I hope someone is willing to help :)
Let me explain:
I convert the index.html to a index_html.h file containing a const char array:
const char c_index_html[] = {
0x3c,0x21,0x44,0x4f,0x43,..., ..., 0x6d,0x6c,0x3e};
In my code I include the index_html.h file:
#include "index_html.h"
Now the code that actually serves the "HTML"
if (web_client){
Serial.println("New client");
// an http request ends with a blank line
bool currentLineIsBlank = true;
while (web_client.connected()){
if (web_client.available()){
char c = web_client.read();
if (c == '\n' && currentLineIsBlank) // if you've gotten to the end of the line (received a newline
{ // character) and the line is blank, the http request has ended,
Serial.println(F("Sending response")); // so you can send a reply
String strData;
strData = c_index_html;
web_client.println(strData);
break;
}
if (c == '\n')
{
// you're starting a new line
currentLineIsBlank = true;
}
else if (c != '\r')
{
// you've gotten a character on the current line
currentLineIsBlank = false;
}
}
}
This is not the prettiest code, it's smashed together from examples and now the main culprit seems to be:
String strData;
strData = c_index_html;
web_client.println(strData);
When I add extra code to the HTML and view the page source, the code is incomplete.
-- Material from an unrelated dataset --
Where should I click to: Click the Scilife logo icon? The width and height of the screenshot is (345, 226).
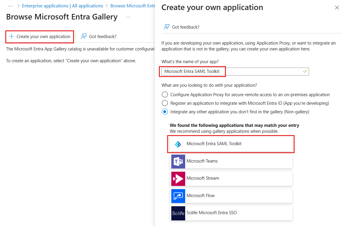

I tested reducing the HTML to a minimum and that solves the problem.
So my main question is:
How do I serve the 'const char c_index_html' without use of 'String'?
But also:
How could I prettify the whole 'if (web_client)' serving function?
Thank you very much for making it all the way through this post and if you have a suggestion I would very much appreciate it ;)
Edit: There is a bug in the ethernet library shown in this post.
I don't know if it affects you; you should look at your library implementation.
I'm assuming that web_client is an instance of EthernetClient from the Arduino libraries.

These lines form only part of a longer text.